Tudo ia aparentemente bem, até que descobri que ele estava novamente proibido de ir às aulas. Chamei a mãe para saber o que tinha acontecido desta vez, e para minha surpresa ouvi que ele não poderia ir ao colégio porque os professores tinham medo que ele tentasse se matar. Se matar? Como assim? Pedro não conseguia levantar o olhar. Estava que era pura tristeza.
— Pedrinho, porque você está tão triste?
— Nada não.
— Você nem está olhando para mim, está quieto. O que esta havendo?
— Só falo se minha mãe sair da sala.
Depois dela sair ele murmura, inaudível
— Se minha mãe não quer que eu viva, eu mesmo me mato.
O que poderia ter acontecido? Uma briga talvez?
Chamei a mãe e perguntei se ela tinha brigado com ele recentemente. Ela olhou atônita para o filho, puxou-o para seu colo e aos prantos contou que tinha dito que preferia que ele morresse, mas não era verdade, tinha dito só porque estava com raiva. Não tinha imaginado que isso o atingiria tão profundamente. Disse que sempre o amou e continuaria a amá-lo e lutar por ele até o fim da vida dela. Aquele menino de um metro e setenta estava como um feto enrodilhado em seu colo. Ele precisava saber que ela o amava, confiava nele e o queria vivo.
Queremos ser reconhecidos por aquelas pessoas que são importantes para nós.
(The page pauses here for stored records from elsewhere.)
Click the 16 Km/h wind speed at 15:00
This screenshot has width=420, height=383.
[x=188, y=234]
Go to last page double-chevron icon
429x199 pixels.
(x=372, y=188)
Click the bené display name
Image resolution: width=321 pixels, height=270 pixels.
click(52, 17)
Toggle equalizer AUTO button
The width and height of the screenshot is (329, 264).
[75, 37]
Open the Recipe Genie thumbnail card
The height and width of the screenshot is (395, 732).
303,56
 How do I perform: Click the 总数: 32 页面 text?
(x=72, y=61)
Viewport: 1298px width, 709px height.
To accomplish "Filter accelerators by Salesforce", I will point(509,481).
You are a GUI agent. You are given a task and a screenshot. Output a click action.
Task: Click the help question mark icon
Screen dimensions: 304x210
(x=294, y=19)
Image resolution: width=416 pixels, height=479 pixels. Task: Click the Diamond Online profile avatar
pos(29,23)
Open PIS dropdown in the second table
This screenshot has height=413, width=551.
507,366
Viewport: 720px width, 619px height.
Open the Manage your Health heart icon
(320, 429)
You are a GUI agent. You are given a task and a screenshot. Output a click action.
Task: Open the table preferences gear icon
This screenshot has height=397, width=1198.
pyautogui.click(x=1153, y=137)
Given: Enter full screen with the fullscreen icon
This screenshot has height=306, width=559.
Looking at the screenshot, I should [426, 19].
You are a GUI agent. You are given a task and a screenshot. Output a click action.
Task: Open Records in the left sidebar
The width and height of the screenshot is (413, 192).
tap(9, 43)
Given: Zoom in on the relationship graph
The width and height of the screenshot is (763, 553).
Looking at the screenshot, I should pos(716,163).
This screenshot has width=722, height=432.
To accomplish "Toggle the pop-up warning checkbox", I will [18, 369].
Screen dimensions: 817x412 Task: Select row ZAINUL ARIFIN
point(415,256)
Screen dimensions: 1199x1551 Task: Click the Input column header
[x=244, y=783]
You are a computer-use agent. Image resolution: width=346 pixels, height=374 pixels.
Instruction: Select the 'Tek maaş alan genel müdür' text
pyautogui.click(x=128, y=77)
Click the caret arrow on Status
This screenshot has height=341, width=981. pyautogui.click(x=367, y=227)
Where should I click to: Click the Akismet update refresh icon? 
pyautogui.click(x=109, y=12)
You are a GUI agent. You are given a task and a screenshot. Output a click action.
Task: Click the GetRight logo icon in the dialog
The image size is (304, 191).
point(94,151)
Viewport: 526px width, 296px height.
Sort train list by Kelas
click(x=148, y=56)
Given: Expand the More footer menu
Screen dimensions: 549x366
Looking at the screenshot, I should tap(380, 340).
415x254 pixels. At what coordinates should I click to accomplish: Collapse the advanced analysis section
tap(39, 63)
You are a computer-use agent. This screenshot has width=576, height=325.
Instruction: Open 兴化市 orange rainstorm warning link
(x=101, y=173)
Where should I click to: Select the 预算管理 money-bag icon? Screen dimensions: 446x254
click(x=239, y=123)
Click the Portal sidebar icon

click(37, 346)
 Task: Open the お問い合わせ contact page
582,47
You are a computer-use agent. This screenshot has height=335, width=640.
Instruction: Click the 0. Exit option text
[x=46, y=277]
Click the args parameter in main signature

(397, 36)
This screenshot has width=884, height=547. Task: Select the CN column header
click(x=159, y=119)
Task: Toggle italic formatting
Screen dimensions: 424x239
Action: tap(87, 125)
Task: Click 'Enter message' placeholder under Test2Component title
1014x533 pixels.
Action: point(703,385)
São elas que nos dão os parâmetros do que fazemos bem ou mau. São os entes queridos que nos norteiam. Por isso é preciso cuidado na hora da raiva, para não feri-los demais. Quando a raiva fala mais alto do que a razão, relacionamentos são desmontados, confiança é perdida, arruinando o que demoramos tanto para conseguir. Se você é pai, mãe, tio ou professor, tenha piedade dos que vos cercam. Eles são frágeis e precisam do seu apoio e compreensão. Senão, podem acreditar que são incapazes e parar de tentar…
* Todos os casos relatados por mim são verídicos, mas os nomes e dados pessoais foram alterados para salvaguardar a identidade dos envolvidos.